A decade ago, nobody took crowdfunding very seriously, but there have now been over 2,500 video games successfully funded through Kickstarter and similar platforms. In fact, games are more successful in this context than anything else – they make more money, with several getting over the million-dollar mark, and they’re more likely to reach their funding targets, with over a third doing so – twice as many as with crowdfunded projects as a whole. What makes this such a successful funding model and why have gamers embraced it so enthusiastically? What does it mean for the gaming industry in years to come?
Developers and Kickstarters
Perhaps the single biggest factor in crowdfunding’s success is that the gaming industry was crying out for new funding models. Sure, the traditional approach produced some great stuff and we all have big studio games that we love, but the games with the most staying power and overall appeal tend to be those that come out of left field, with very odd – and therefore very fresh – central concepts. Gaming also has a lot of niche markets, with groups of fans passionate about subgenre stuff that the big companies consider too risky to pour money into. Small developers with vision tend to produce the most innovative, exciting games. Now that they can fund their projects directly through crowdfunding sites, it’s much easier for them to work without studio interference, and it’s now the fans who get to choose what does or doesn’t sound like a good idea.
Show me the money
If you were reading the above carefully, you might have noticed a little problem.

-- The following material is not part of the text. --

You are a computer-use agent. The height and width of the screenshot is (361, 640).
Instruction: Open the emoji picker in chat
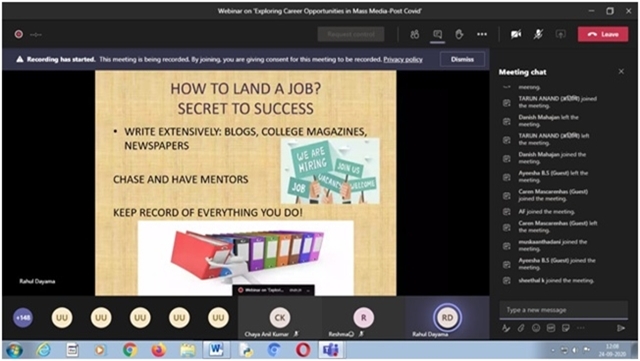[536, 328]
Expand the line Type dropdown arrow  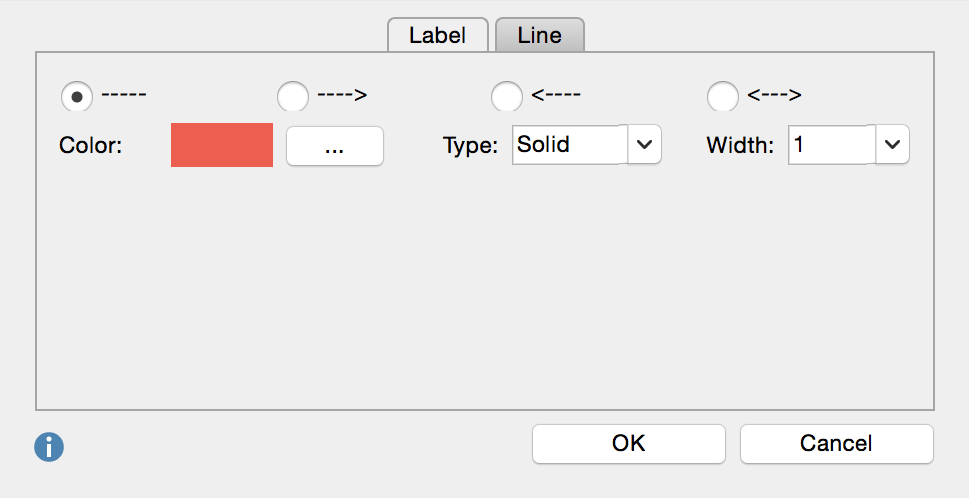pyautogui.click(x=645, y=145)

Over a third of crowdfunded games meet their targets. Close to two thirds don’t. Some of those manage to get off the ground anyway – there’s nothing like hard work and perseverance if you want to be a successful developer – but others stumble even after they’ve raised what they initially requested, because being a good developer is not the same thing as being good at managing finance. This means that if you’re thinking of funding games you should look out for kickstarters where the developers have set realistic goals, often approaching them stage by stage as funds accrue. Make sure it’s clear just what the money will be spent on and if they come back later asking for more, make sure you’re clear on just how much additional work needs to be done before the game is read for release. Ideally you’ll get to test bits and pieces of it along the way so you can get a clearer idea of how it’s shaping up – and provide feedback, of course. You can also try getting a finance specialist like Patrick Dwyer, Merrill Lynch advisor and longstanding gamer, on board.
Mighty No. 9
With its inventive platform action and endearing similarities to Mega Man, Mighty No. 9 was always going to have fan appeal, but nobody expected its Kickstarter campaign to be quite as successful as it was – raising $900,000 in just two days. Of course, the presence of Keiji Inafune may have helped, along with the promise that funders could get to see his team at work and some would even get to have dinner with him.

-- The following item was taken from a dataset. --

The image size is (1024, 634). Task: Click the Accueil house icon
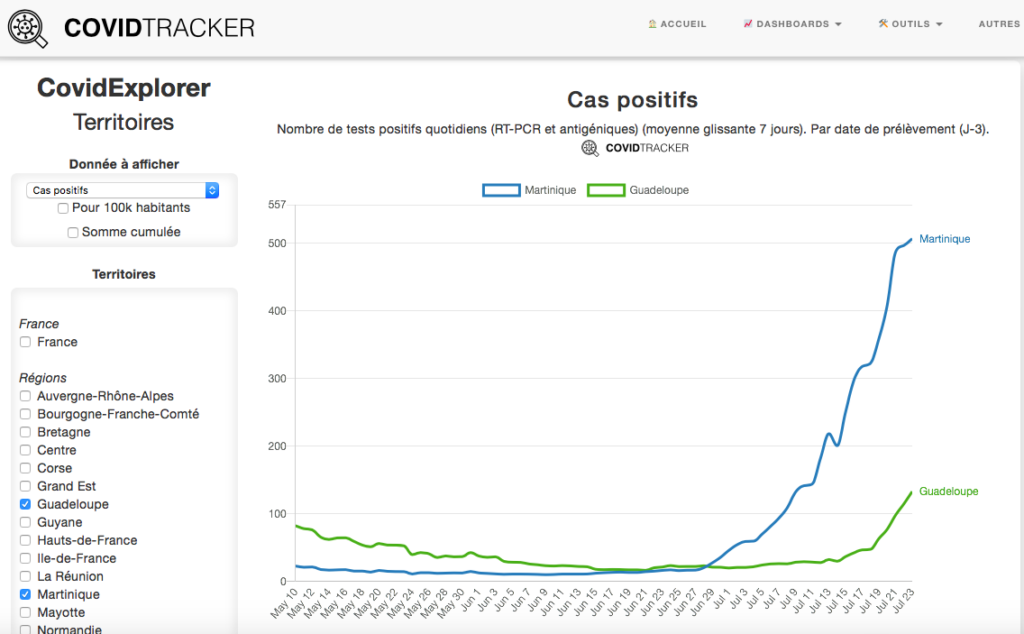point(652,24)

One way to attract funding to a project is to give fans a further taste of something they’ve enjoyed in the past. Despite Double Fine’s impressive fundraising record, everybody thought they were overreaching themselves when they set a target of $3.3m for a sequel to platform game favorite Psychonauts, but this January they reached that goal and now development is underway. What made fans ready to engage with this given the problems they had previously with Broken Age? The key seems to have been that it was only part of the budget. By contributing their own money too, the developers confirmed their commitment, and fans were excited enough to be willing to share the risk.
Alongside these exciting new games, old favourites like MechWarrior (Battletech) are being revived. While it’s difficult to imagine many big investors understanding their potential, fans want them and fans, now, get to choose. Kickstarters are enabling gamers to reshape the industry on their own terms, and the future is looking bright.